§ **WRITTEN EXERCISE 1**
Translate the docstring sentence from the S3 image notebook, "Get a list of all keys in an S3 bucket.", into Spanish.
§ **WRITTEN EXERCISE 2**
In one to three sentences, explain how the while loop in get_all_s3_keys in the S3 image notebook comes to an end.
§ **WRITTEN EXERCISE 3**
From the S3 image notebook, repeat the part that opens with the words containing "# _ = resnet50.cuda()" and closes with "transform = transforms.Compose([transforms.ToTensor()])".

In [None]:
import glob
import os
import numpy as np
from PIL import Image
import matplotlib.pyplot as plt
import random

import seaborn as sn
import boto3
import re
from io import BytesIO
import base64

import torch
import torch.nn as nn
import torchvision.models as models
from torch.autograd import Variable
from torchvision import transforms


In [None]:

resnet50 = models.resnet50(pretrained=True)

_ = resnet50.eval()
# _ = resnet50.cuda()

modules=list(resnet50.children())[:-1]
resnet50=nn.Sequential(*modules)
for p in resnet50.parameters():
    p.requires_grad = False

transform = transforms.Compose([transforms.ToTensor()])

device = torch.device('cuda:0' if torch.cuda.is_available() else "cpu")

resnet50 = resnet50.to(device)

device


In [None]:
#return all s3 keys
def get_all_s3_keys(bucket, filt=None):
    """Get a list of all keys in an S3 bucket."""    
    keys = []

    kwargs = {'Bucket': bucket}
    while True:
        resp = s3.list_objects_v2(**kwargs)
        for obj in resp['Contents']:
            key = obj['Key']
            if filt is not None:
                if filt not in key:
                    continue
            keys.append('s3://' + bucket + '/' + key)

        try:
            kwargs['ContinuationToken'] = resp['NextContinuationToken']
        except KeyError:
            break

    return keys

# Test model with a single image

In [None]:
s3 = boto3.client('s3')

bucket = 'sagemaker-us-east-2-333209439517'

In [None]:
s3_uris = get_all_s3_keys(bucket, filt='jpg')

s3_uris[0], len(s3_uris)

s3_uri = s3_uris[0]

s3_uri


In [None]:
s3_uri = 's3://sagemaker-us-east-2-333209439517/geological_similarity/andesite/012L6.jpg'

In [None]:
payload = s3.get_object(Bucket=bucket,Key=s3_uri.replace(f's3://{bucket}/', ''))['Body'].read()

§ **DATASET RECORDS**
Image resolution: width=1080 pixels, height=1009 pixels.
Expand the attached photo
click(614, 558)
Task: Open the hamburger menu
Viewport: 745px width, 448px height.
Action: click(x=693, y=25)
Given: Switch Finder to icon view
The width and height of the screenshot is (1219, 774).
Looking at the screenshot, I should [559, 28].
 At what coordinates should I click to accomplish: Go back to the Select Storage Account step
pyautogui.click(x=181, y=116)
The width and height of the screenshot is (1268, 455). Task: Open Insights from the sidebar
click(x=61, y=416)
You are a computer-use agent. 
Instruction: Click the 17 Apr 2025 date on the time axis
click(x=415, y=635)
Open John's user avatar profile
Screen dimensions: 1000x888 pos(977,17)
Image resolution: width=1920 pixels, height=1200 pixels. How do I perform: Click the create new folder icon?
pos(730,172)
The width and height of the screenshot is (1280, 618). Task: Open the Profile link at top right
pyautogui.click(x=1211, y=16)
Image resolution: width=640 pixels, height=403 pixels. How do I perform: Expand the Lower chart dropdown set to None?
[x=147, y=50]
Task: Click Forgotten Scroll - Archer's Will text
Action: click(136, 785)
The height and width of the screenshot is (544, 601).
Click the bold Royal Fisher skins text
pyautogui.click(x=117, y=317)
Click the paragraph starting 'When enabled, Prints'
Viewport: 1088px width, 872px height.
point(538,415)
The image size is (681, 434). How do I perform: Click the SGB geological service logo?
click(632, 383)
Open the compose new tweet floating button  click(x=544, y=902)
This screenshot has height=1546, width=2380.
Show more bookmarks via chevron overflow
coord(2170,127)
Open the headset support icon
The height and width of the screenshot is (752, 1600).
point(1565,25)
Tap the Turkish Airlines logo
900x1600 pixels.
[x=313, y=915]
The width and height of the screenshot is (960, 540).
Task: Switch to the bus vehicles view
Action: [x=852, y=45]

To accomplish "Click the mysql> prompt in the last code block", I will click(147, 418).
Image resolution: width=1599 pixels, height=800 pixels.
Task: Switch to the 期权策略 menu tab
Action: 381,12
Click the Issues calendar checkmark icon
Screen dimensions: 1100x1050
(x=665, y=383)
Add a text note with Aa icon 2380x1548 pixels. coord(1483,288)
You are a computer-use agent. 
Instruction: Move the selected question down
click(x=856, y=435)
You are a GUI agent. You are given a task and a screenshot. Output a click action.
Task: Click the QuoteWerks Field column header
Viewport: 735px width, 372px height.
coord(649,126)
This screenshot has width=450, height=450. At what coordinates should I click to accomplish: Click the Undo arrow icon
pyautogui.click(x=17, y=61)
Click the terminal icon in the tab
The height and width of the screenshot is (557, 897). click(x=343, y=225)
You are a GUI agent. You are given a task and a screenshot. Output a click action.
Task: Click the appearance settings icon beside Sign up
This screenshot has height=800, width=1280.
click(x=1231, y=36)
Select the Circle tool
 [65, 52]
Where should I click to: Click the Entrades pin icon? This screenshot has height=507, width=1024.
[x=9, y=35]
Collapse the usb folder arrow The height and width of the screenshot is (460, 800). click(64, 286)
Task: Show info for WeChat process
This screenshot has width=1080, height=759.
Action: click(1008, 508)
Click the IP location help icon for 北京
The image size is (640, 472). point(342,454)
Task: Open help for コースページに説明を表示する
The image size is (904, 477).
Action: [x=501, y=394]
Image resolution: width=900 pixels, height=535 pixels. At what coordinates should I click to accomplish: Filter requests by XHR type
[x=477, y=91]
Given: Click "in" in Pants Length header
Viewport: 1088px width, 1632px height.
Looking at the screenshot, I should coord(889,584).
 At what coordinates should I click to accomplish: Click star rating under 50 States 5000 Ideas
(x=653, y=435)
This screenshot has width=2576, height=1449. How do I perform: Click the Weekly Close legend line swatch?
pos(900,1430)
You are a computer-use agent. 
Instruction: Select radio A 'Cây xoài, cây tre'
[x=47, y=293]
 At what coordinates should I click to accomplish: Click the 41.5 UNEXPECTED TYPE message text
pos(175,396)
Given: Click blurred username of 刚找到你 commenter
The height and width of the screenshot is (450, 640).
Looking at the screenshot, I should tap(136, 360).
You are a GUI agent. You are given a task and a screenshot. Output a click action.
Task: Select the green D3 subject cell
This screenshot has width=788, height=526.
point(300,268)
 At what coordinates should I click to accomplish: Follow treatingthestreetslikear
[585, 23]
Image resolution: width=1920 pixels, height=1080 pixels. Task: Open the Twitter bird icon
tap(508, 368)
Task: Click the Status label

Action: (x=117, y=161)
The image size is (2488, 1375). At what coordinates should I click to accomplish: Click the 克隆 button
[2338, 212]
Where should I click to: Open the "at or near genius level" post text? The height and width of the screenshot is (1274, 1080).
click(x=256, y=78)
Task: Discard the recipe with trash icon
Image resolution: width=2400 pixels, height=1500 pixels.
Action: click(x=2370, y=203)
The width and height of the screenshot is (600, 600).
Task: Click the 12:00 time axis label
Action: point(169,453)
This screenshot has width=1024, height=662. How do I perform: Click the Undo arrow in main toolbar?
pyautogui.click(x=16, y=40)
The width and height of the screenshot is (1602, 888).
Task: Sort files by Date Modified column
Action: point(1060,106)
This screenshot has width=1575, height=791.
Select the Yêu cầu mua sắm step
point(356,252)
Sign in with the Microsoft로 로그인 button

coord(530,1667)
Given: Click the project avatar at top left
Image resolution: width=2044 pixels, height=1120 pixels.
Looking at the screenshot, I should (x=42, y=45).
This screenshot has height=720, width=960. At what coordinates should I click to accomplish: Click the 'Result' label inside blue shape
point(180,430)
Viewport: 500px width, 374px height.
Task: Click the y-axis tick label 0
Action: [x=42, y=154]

§ **SOLUTION 1**
Obtener una lista de todas las claves de un bucket de S3.

§ **SOLUTION 2**
On each pass, the loop tries to copy resp['NextContinuationToken'] into kwargs as the 'ContinuationToken' for the next request. When a response has no 'NextContinuationToken', a KeyError is raised, and the except clause runs break, which ends the loop.

§ **SOLUTION 3**
# _ = resnet50.cuda()

modules=list(resnet50.children())[:-1]
resnet50=nn.Sequential(*modules)
for p in resnet50.parameters():
    p.requires_grad = False

transform = transforms.Compose([transforms.ToTensor()])